**Data**:

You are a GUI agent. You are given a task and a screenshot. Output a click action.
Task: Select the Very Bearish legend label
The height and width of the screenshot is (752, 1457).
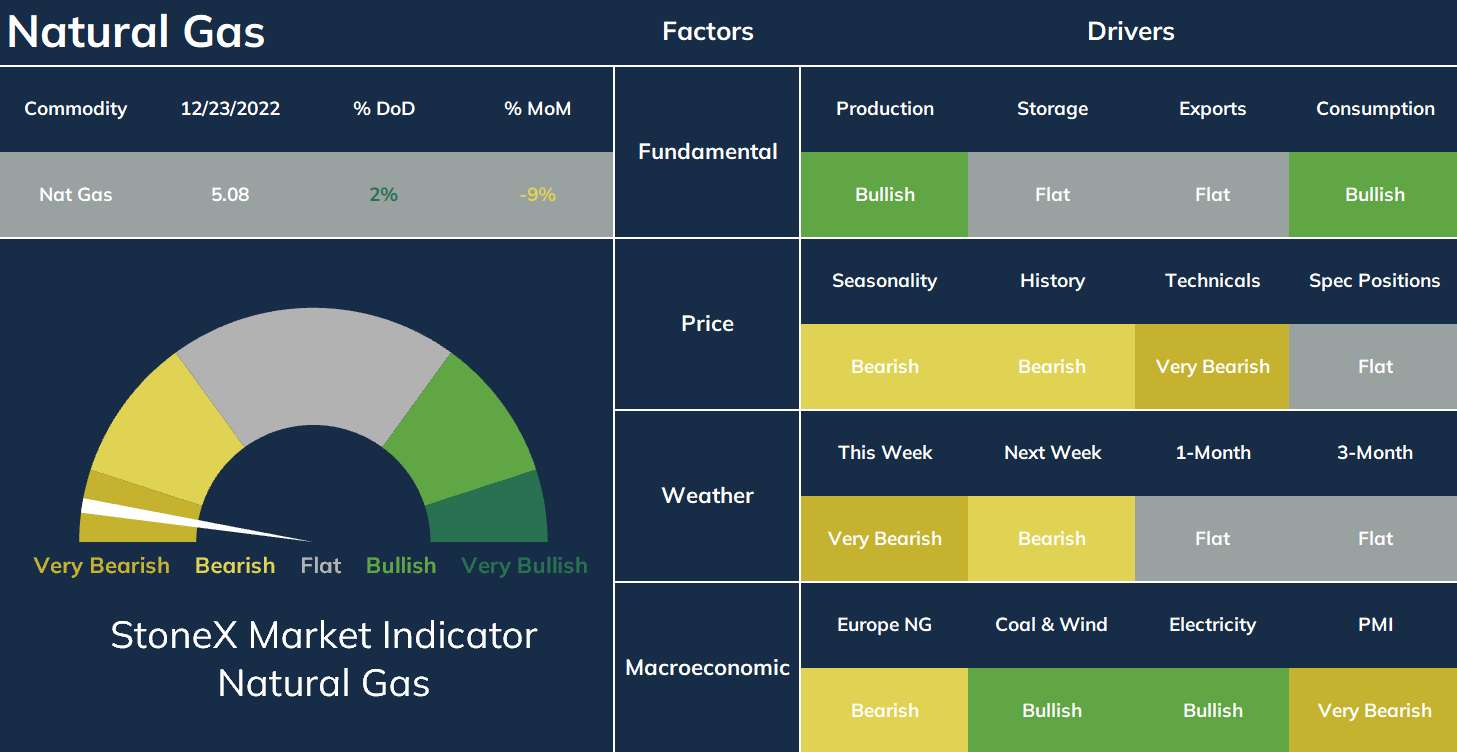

...

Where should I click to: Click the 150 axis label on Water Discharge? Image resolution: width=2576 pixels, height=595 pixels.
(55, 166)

**Problem requirements**: In the entries above, find the line with "You are a GUI" and the line with "The height and", then set down exactly those two and every line between them, nothing else.

**Response to this task**:
You are a GUI agent. You are given a task and a screenshot. Output a click action.
Task: Select the Very Bearish legend label
The height and width of the screenshot is (752, 1457).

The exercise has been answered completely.